Saved data entries
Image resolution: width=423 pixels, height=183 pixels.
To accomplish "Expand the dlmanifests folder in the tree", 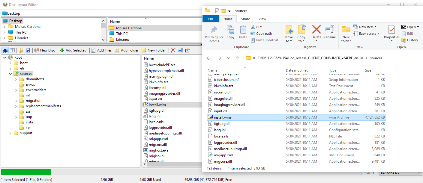I will tap(16, 79).
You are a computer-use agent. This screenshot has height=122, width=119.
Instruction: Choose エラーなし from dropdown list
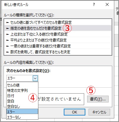click(x=22, y=117)
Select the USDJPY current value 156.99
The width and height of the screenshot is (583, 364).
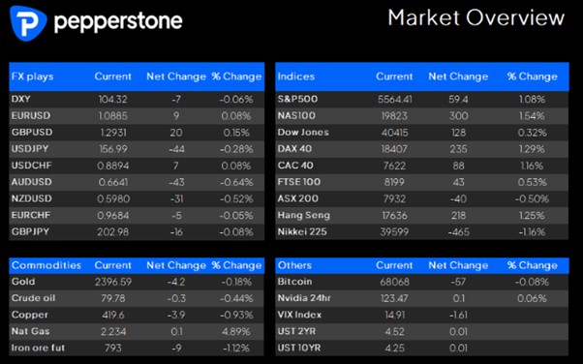pyautogui.click(x=113, y=149)
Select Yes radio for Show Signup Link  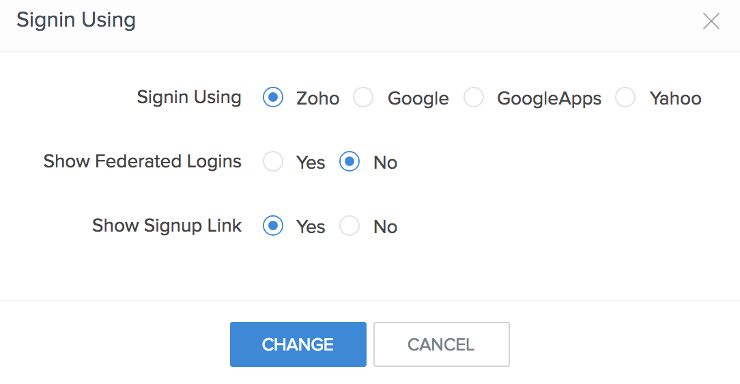[273, 225]
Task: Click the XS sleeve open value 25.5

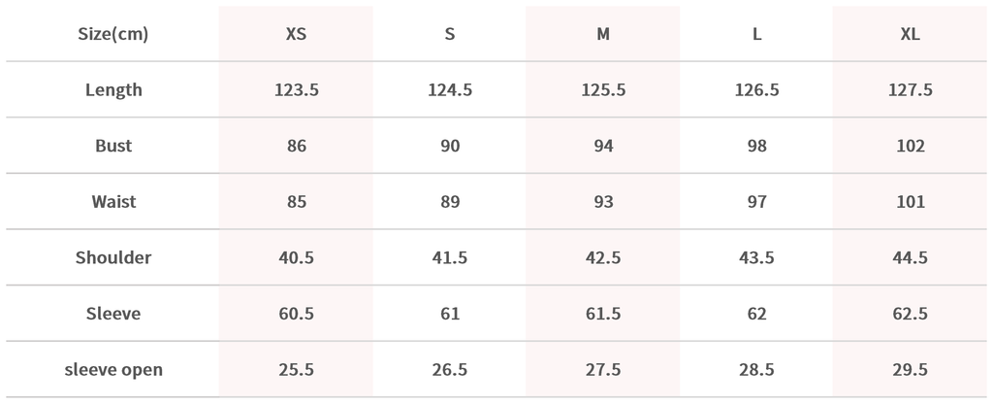Action: (x=297, y=370)
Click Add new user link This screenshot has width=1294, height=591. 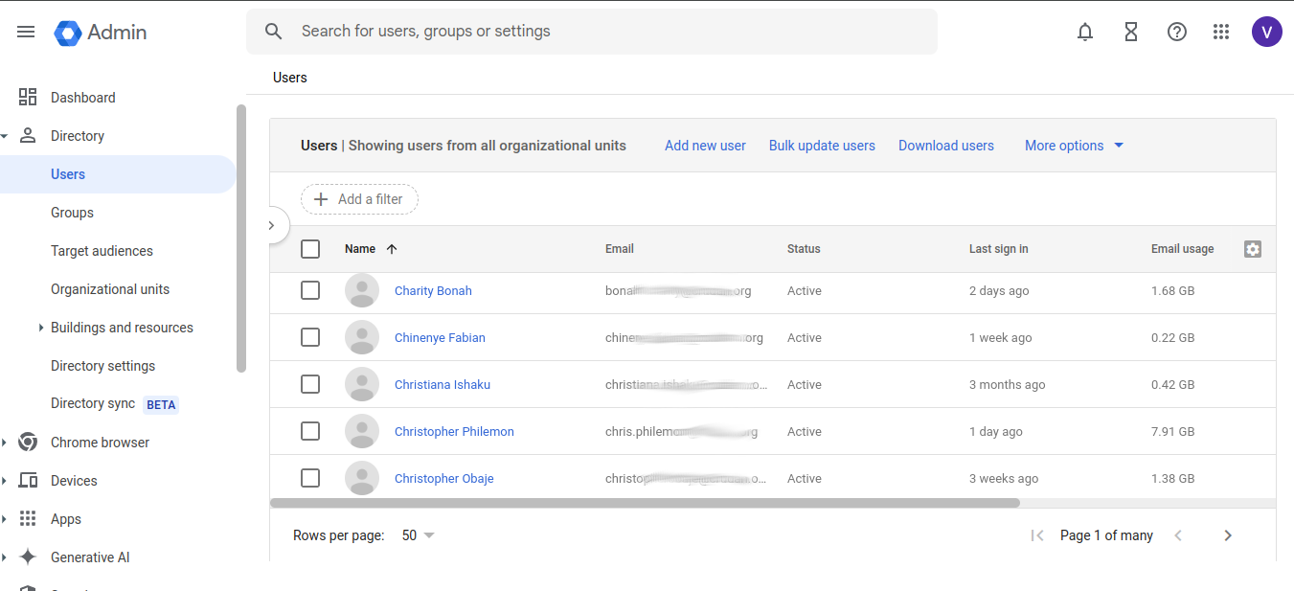[705, 146]

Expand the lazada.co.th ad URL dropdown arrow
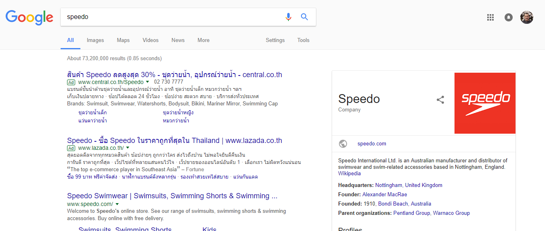[x=128, y=148]
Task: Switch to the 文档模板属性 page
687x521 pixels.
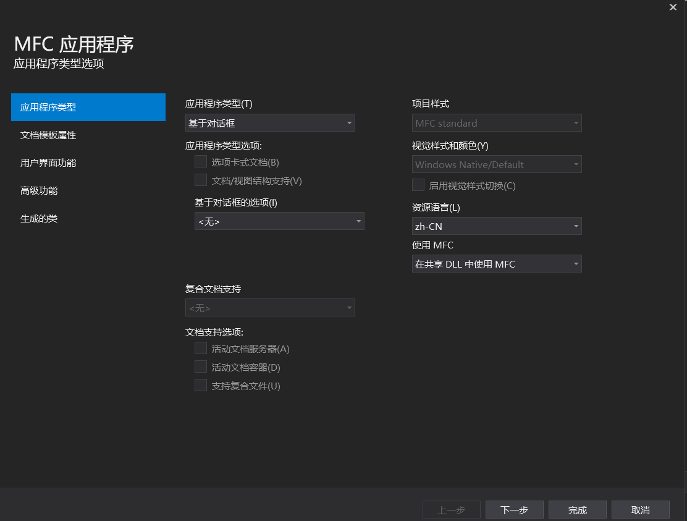Action: [x=48, y=135]
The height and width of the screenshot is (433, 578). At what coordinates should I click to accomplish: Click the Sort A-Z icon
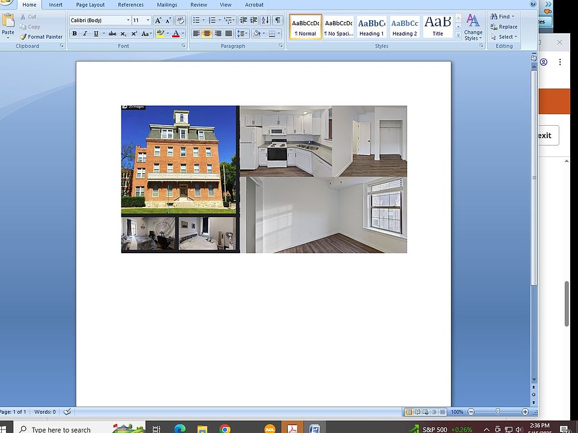tap(266, 20)
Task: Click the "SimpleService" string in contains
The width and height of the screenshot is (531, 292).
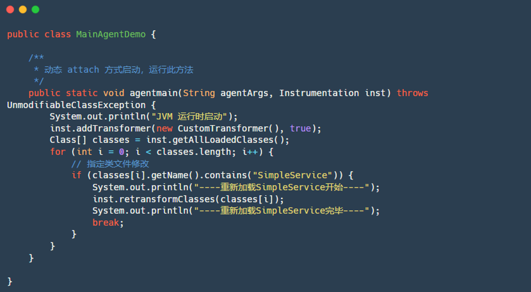Action: tap(292, 175)
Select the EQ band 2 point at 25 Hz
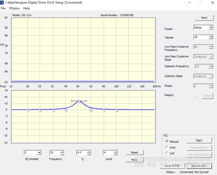This screenshot has width=217, height=175. [x=40, y=109]
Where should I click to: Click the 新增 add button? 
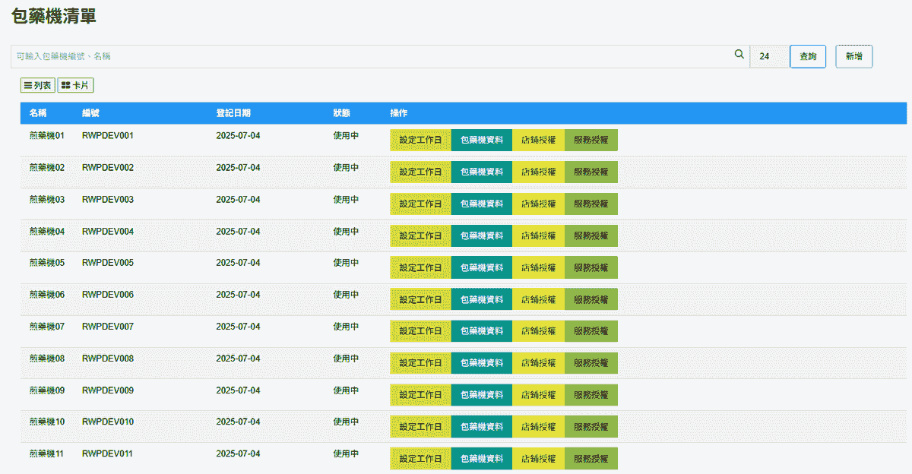[853, 56]
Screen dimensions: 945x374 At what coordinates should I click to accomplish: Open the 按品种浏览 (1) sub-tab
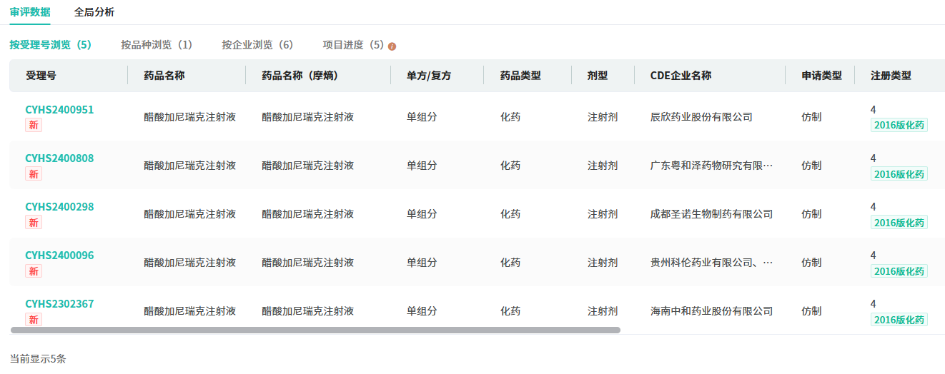click(157, 45)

-- How to complete this task --
Pick up at the line containing "Expand the lazada.co.th ad URL dropdown arrow" and copy each line exactly until the data ends, including that last line; copy no pictures.

-- Exercise solution --
Expand the lazada.co.th ad URL dropdown arrow
[x=128, y=148]
Task: Switch to the 文档模板属性 page
687x521 pixels.
Action: [x=48, y=135]
The height and width of the screenshot is (433, 578). At what coordinates should I click to accomplish: Click the Sort A-Z icon
tap(266, 20)
Task: Click the "SimpleService" string in contains
The width and height of the screenshot is (531, 292).
Action: tap(292, 175)
Select the EQ band 2 point at 25 Hz
This screenshot has width=217, height=175. [x=40, y=109]
Where should I click to: Click the 新增 add button? 
[853, 56]
Screen dimensions: 945x374 At what coordinates should I click to accomplish: Open the 按品种浏览 (1) sub-tab
click(157, 45)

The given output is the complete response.